*** Begin section ***

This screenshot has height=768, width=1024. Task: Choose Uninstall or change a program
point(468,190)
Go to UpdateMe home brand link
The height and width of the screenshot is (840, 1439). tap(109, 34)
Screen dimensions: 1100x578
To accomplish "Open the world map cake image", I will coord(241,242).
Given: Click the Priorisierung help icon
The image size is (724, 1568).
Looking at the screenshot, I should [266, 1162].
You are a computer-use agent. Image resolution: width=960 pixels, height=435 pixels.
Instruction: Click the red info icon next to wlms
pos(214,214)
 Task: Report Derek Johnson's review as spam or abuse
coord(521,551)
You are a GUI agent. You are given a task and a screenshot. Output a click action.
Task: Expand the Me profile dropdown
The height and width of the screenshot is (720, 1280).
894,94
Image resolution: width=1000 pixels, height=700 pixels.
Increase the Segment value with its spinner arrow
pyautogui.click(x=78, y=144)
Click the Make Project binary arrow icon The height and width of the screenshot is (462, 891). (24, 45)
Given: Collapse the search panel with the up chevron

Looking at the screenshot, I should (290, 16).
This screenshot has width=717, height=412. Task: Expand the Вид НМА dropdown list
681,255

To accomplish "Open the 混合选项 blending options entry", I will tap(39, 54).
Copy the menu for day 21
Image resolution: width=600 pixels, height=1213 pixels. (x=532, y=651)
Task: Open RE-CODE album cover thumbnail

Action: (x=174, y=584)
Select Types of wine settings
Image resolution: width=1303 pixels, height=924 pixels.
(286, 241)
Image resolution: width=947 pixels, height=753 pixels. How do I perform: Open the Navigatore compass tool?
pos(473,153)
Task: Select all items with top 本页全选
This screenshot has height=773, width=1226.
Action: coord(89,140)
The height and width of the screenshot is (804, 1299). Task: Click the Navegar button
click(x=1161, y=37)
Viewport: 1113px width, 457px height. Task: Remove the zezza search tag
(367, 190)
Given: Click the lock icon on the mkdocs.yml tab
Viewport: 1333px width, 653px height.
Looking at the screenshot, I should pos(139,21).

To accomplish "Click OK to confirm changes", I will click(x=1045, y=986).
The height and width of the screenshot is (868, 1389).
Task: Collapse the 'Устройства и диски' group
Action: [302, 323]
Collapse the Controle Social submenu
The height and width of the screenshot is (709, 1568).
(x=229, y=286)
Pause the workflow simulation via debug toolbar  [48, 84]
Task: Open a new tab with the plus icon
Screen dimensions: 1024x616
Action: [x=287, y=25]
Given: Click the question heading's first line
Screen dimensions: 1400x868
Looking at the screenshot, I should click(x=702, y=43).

*** End section ***

- _Assigned task_
Each line of the data should be reproduced exactly as it appears.

- _Solution to this task_
This screenshot has height=768, width=1024. Task: Choose Uninstall or change a program
point(468,190)
Go to UpdateMe home brand link
The height and width of the screenshot is (840, 1439). tap(109, 34)
Screen dimensions: 1100x578
To accomplish "Open the world map cake image", I will coord(241,242).
Given: Click the Priorisierung help icon
The image size is (724, 1568).
Looking at the screenshot, I should [266, 1162].
You are a computer-use agent. Image resolution: width=960 pixels, height=435 pixels.
Instruction: Click the red info icon next to wlms
pos(214,214)
 Task: Report Derek Johnson's review as spam or abuse
coord(521,551)
You are a GUI agent. You are given a task and a screenshot. Output a click action.
Task: Expand the Me profile dropdown
The height and width of the screenshot is (720, 1280).
894,94
Image resolution: width=1000 pixels, height=700 pixels.
Increase the Segment value with its spinner arrow
pyautogui.click(x=78, y=144)
Click the Make Project binary arrow icon The height and width of the screenshot is (462, 891). (24, 45)
Given: Collapse the search panel with the up chevron

Looking at the screenshot, I should (290, 16).
This screenshot has width=717, height=412. Task: Expand the Вид НМА dropdown list
681,255

To accomplish "Open the 混合选项 blending options entry", I will tap(39, 54).
Copy the menu for day 21
Image resolution: width=600 pixels, height=1213 pixels. (x=532, y=651)
Task: Open RE-CODE album cover thumbnail

Action: (x=174, y=584)
Select Types of wine settings
Image resolution: width=1303 pixels, height=924 pixels.
(286, 241)
Image resolution: width=947 pixels, height=753 pixels. How do I perform: Open the Navigatore compass tool?
pos(473,153)
Task: Select all items with top 本页全选
This screenshot has height=773, width=1226.
Action: coord(89,140)
The height and width of the screenshot is (804, 1299). Task: Click the Navegar button
click(x=1161, y=37)
Viewport: 1113px width, 457px height. Task: Remove the zezza search tag
(367, 190)
Given: Click the lock icon on the mkdocs.yml tab
Viewport: 1333px width, 653px height.
Looking at the screenshot, I should pos(139,21).

To accomplish "Click OK to confirm changes", I will click(x=1045, y=986).
The height and width of the screenshot is (868, 1389).
Task: Collapse the 'Устройства и диски' group
Action: [302, 323]
Collapse the Controle Social submenu
The height and width of the screenshot is (709, 1568).
(x=229, y=286)
Pause the workflow simulation via debug toolbar  [48, 84]
Task: Open a new tab with the plus icon
Screen dimensions: 1024x616
Action: [x=287, y=25]
Given: Click the question heading's first line
Screen dimensions: 1400x868
Looking at the screenshot, I should click(x=702, y=43).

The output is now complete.